[Excerpts from a dataset]
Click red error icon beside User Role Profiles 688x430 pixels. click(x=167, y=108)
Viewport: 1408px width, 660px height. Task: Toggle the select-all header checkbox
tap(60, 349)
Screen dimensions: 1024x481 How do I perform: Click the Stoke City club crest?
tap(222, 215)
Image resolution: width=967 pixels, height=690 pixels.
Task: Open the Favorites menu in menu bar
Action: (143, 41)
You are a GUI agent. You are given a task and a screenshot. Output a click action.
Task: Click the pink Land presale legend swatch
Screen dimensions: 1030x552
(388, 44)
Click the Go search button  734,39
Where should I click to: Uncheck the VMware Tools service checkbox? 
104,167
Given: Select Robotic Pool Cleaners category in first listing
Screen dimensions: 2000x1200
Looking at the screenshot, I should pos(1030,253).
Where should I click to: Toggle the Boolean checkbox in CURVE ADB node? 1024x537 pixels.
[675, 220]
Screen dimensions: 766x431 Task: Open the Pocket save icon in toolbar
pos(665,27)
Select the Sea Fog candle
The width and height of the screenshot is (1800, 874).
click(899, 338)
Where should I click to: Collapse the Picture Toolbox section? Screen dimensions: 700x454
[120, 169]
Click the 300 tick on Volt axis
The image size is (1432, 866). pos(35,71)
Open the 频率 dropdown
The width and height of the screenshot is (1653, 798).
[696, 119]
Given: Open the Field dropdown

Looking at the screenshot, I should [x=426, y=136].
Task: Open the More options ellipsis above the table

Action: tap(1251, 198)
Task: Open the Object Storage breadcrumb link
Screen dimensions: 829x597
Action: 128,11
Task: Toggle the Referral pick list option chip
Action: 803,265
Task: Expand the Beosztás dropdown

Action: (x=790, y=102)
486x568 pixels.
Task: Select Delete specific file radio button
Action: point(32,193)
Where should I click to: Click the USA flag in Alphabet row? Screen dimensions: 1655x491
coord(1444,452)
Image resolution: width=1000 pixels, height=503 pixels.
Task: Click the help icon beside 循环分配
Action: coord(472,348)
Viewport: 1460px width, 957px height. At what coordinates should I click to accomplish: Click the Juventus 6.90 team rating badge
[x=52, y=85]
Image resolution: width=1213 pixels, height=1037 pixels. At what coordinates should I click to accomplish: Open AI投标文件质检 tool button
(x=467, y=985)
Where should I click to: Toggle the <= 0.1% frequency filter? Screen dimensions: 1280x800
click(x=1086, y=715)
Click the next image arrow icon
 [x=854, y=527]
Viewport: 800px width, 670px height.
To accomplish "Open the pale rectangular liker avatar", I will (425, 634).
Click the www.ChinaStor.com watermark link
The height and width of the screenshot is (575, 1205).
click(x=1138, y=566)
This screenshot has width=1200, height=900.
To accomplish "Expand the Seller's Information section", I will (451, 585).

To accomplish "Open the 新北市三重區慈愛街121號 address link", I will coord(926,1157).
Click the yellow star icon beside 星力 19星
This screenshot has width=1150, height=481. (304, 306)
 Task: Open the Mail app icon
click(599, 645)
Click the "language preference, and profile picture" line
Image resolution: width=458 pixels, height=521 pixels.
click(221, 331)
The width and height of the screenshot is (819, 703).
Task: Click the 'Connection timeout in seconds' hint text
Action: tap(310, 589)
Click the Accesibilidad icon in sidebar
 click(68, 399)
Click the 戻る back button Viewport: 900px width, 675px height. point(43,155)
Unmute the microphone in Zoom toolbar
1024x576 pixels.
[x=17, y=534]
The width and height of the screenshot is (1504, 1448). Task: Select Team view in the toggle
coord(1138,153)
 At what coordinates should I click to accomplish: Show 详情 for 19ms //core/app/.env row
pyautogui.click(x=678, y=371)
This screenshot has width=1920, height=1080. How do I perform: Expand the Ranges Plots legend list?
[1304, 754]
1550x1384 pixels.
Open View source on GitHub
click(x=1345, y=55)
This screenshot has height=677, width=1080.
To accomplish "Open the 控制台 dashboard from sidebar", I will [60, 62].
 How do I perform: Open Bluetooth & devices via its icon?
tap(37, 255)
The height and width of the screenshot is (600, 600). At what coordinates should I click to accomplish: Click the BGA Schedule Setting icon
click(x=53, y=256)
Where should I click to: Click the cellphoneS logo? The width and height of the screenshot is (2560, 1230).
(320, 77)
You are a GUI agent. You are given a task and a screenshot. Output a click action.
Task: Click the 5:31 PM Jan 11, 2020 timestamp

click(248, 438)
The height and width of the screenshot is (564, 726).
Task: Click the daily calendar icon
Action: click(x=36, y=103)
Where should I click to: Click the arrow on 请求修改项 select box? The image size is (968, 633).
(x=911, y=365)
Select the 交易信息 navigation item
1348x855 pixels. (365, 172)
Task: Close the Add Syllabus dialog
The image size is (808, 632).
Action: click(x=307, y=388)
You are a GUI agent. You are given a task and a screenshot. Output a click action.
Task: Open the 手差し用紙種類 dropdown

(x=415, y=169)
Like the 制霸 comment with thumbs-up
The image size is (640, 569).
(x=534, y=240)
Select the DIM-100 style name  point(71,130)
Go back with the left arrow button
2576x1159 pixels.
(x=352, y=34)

What this task involves:
Output every record above in full, exactly as it reads.

Exercise answer:
Click red error icon beside User Role Profiles 688x430 pixels. click(x=167, y=108)
Viewport: 1408px width, 660px height. Task: Toggle the select-all header checkbox
tap(60, 349)
Screen dimensions: 1024x481 How do I perform: Click the Stoke City club crest?
tap(222, 215)
Image resolution: width=967 pixels, height=690 pixels.
Task: Open the Favorites menu in menu bar
Action: (143, 41)
You are a GUI agent. You are given a task and a screenshot. Output a click action.
Task: Click the pink Land presale legend swatch
Screen dimensions: 1030x552
(388, 44)
Click the Go search button  734,39
Where should I click to: Uncheck the VMware Tools service checkbox? 
104,167
Given: Select Robotic Pool Cleaners category in first listing
Screen dimensions: 2000x1200
Looking at the screenshot, I should pos(1030,253).
Where should I click to: Toggle the Boolean checkbox in CURVE ADB node? 1024x537 pixels.
[675, 220]
Screen dimensions: 766x431 Task: Open the Pocket save icon in toolbar
pos(665,27)
Select the Sea Fog candle
The width and height of the screenshot is (1800, 874).
click(899, 338)
Where should I click to: Collapse the Picture Toolbox section? Screen dimensions: 700x454
[120, 169]
Click the 300 tick on Volt axis
The image size is (1432, 866). pos(35,71)
Open the 频率 dropdown
The width and height of the screenshot is (1653, 798).
[696, 119]
Given: Open the Field dropdown

Looking at the screenshot, I should [x=426, y=136].
Task: Open the More options ellipsis above the table

Action: tap(1251, 198)
Task: Open the Object Storage breadcrumb link
Screen dimensions: 829x597
Action: 128,11
Task: Toggle the Referral pick list option chip
Action: 803,265
Task: Expand the Beosztás dropdown

Action: (x=790, y=102)
486x568 pixels.
Task: Select Delete specific file radio button
Action: point(32,193)
Where should I click to: Click the USA flag in Alphabet row? Screen dimensions: 1655x491
coord(1444,452)
Image resolution: width=1000 pixels, height=503 pixels.
Task: Click the help icon beside 循环分配
Action: coord(472,348)
Viewport: 1460px width, 957px height. At what coordinates should I click to accomplish: Click the Juventus 6.90 team rating badge
[x=52, y=85]
Image resolution: width=1213 pixels, height=1037 pixels. At what coordinates should I click to accomplish: Open AI投标文件质检 tool button
(x=467, y=985)
Where should I click to: Toggle the <= 0.1% frequency filter? Screen dimensions: 1280x800
click(x=1086, y=715)
Click the next image arrow icon
 [x=854, y=527]
Viewport: 800px width, 670px height.
To accomplish "Open the pale rectangular liker avatar", I will (425, 634).
Click the www.ChinaStor.com watermark link
The height and width of the screenshot is (575, 1205).
click(x=1138, y=566)
This screenshot has width=1200, height=900.
To accomplish "Expand the Seller's Information section", I will (451, 585).

To accomplish "Open the 新北市三重區慈愛街121號 address link", I will coord(926,1157).
Click the yellow star icon beside 星力 19星
This screenshot has width=1150, height=481. (304, 306)
 Task: Open the Mail app icon
click(599, 645)
Click the "language preference, and profile picture" line
Image resolution: width=458 pixels, height=521 pixels.
click(221, 331)
The width and height of the screenshot is (819, 703).
Task: Click the 'Connection timeout in seconds' hint text
Action: tap(310, 589)
Click the Accesibilidad icon in sidebar
 click(68, 399)
Click the 戻る back button Viewport: 900px width, 675px height. point(43,155)
Unmute the microphone in Zoom toolbar
1024x576 pixels.
[x=17, y=534]
The width and height of the screenshot is (1504, 1448). Task: Select Team view in the toggle
coord(1138,153)
 At what coordinates should I click to accomplish: Show 详情 for 19ms //core/app/.env row
pyautogui.click(x=678, y=371)
This screenshot has width=1920, height=1080. How do I perform: Expand the Ranges Plots legend list?
[1304, 754]
1550x1384 pixels.
Open View source on GitHub
click(x=1345, y=55)
This screenshot has height=677, width=1080.
To accomplish "Open the 控制台 dashboard from sidebar", I will [60, 62].
 How do I perform: Open Bluetooth & devices via its icon?
tap(37, 255)
The height and width of the screenshot is (600, 600). At what coordinates should I click to accomplish: Click the BGA Schedule Setting icon
click(x=53, y=256)
Where should I click to: Click the cellphoneS logo? The width and height of the screenshot is (2560, 1230).
(320, 77)
You are a GUI agent. You are given a task and a screenshot. Output a click action.
Task: Click the 5:31 PM Jan 11, 2020 timestamp

click(248, 438)
The height and width of the screenshot is (564, 726).
Task: Click the daily calendar icon
Action: click(x=36, y=103)
Where should I click to: Click the arrow on 请求修改项 select box? The image size is (968, 633).
(x=911, y=365)
Select the 交易信息 navigation item
1348x855 pixels. (365, 172)
Task: Close the Add Syllabus dialog
The image size is (808, 632).
Action: click(x=307, y=388)
You are a GUI agent. You are given a task and a screenshot. Output a click action.
Task: Open the 手差し用紙種類 dropdown

(x=415, y=169)
Like the 制霸 comment with thumbs-up
The image size is (640, 569).
(x=534, y=240)
Select the DIM-100 style name  point(71,130)
Go back with the left arrow button
2576x1159 pixels.
(x=352, y=34)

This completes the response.